Romanın diğer bir yönü ise yazar Orhan Pamuk’un romanın ortasında ve sonunda bu romana dahil etmiş olmasıdır. Yazar romanın ortasındaki bir nişan kutlamasında Füsun ile dans etmiş olması ile ortaya çıkmış, romanın sonunda ise Kemal bu hikâyenin yazılması için Orhan Pamuk’tan ricada bulunmuştur.

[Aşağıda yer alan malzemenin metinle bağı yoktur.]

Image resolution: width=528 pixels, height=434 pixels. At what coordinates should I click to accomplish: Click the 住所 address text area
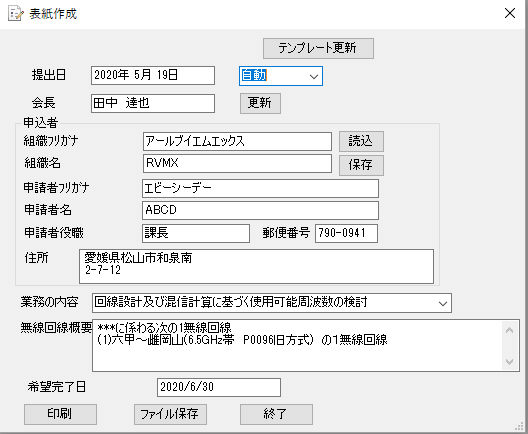click(x=256, y=266)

Romandaki konuya uygun olarak Orhan Pamuk 2012' yılında romandaki Masumiyet Müzesini gerçek hayatta da hayata geçirmiş; Çukurcuma’da Masumiyet Müzesi adı altında romandaki gibi bir müze açılmıştır.

ROMANIN ŞAHIS KADROSU:

Kemal Basmacı:  Kemal, İstanbul Nişantaşı’nda yaşayan zengin bir tekstilcinin oğludur.  Aşkı yüzünden eşinden ayrılıp kafasından atamadığı Füsun’un peşinden gitmiş aşırı tutkulu bir adamdır.  

Füsun:  Bir Butikte satış elemanı olarak çalışırken akrabası Kemal ile ilişkiye girmiş, fakir olduğu halde kendine ihanet eden Kemal’den uzak durmaya çalışmış, kocasından ayrılana kadar da Kemal’e yüz vermemiş, iffetli bir kadındır.

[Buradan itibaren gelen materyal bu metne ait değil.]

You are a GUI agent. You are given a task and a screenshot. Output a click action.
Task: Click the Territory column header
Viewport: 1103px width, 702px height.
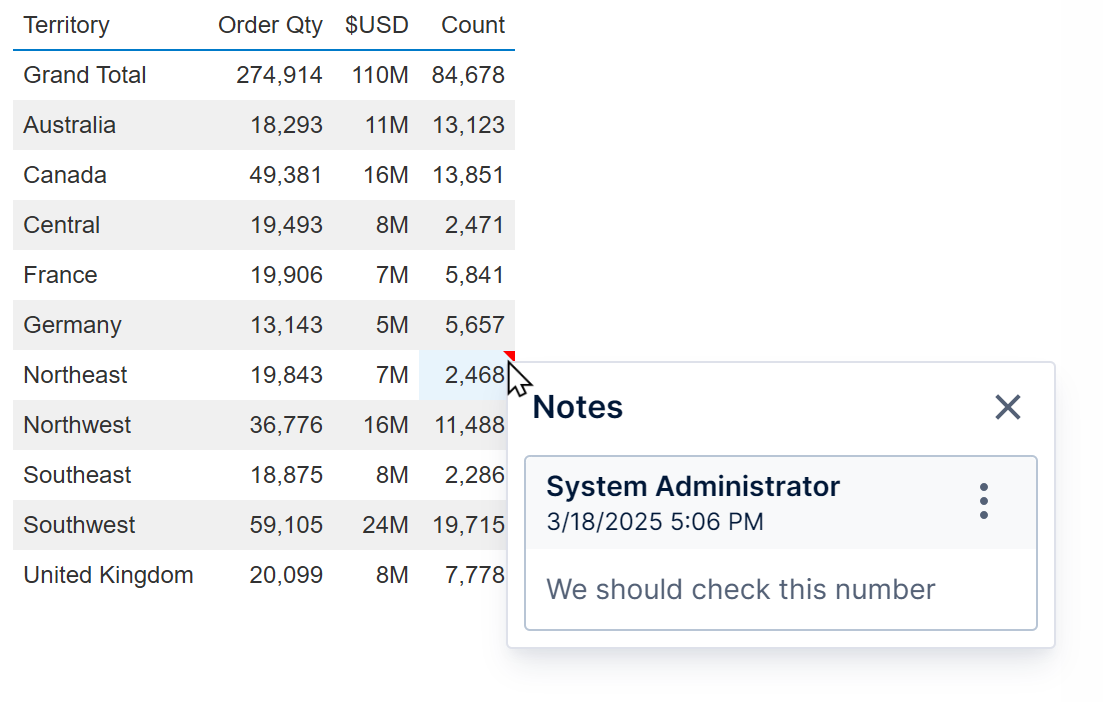(x=67, y=25)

Sibel: Kemal’in Füsun’dan önce tanıdığı ve nişanlandığı sevgilisidir. Kemal, Füsun’a aşık olduğunu anladığı halde Sibel ile nişanlanmış ama Füsun’u kaybedince Kemal nişanı bozmuştur.

ROMANIN ÖZETİ

Roman zaman olarak 1975’li yıllarda geçen bir aşk olayına dayanır ve roman “ hayatımın en mutlu anıymış bilmiyordum. ” cümlesi ile başlayıp;  “ romanın ana kahramanı olan Kemal’in  “ herkes bilsin çok mutlu bir hayat yaşadım. “ cümlesi ile bitmiştir.

Tekstil işleri ile uğraşan zengin bir ailenin çocuğu olan Kemal Basmacı, Sibel adlı bir kızla bir aşk yaşamaktadır. Sibel ile nişanlanma aşamasında olan Kemal, sevgilisi Sibel’e bir çanta almak için bir butiğe girmiştir. Bu butikte çalışan Füsun onu karşılar.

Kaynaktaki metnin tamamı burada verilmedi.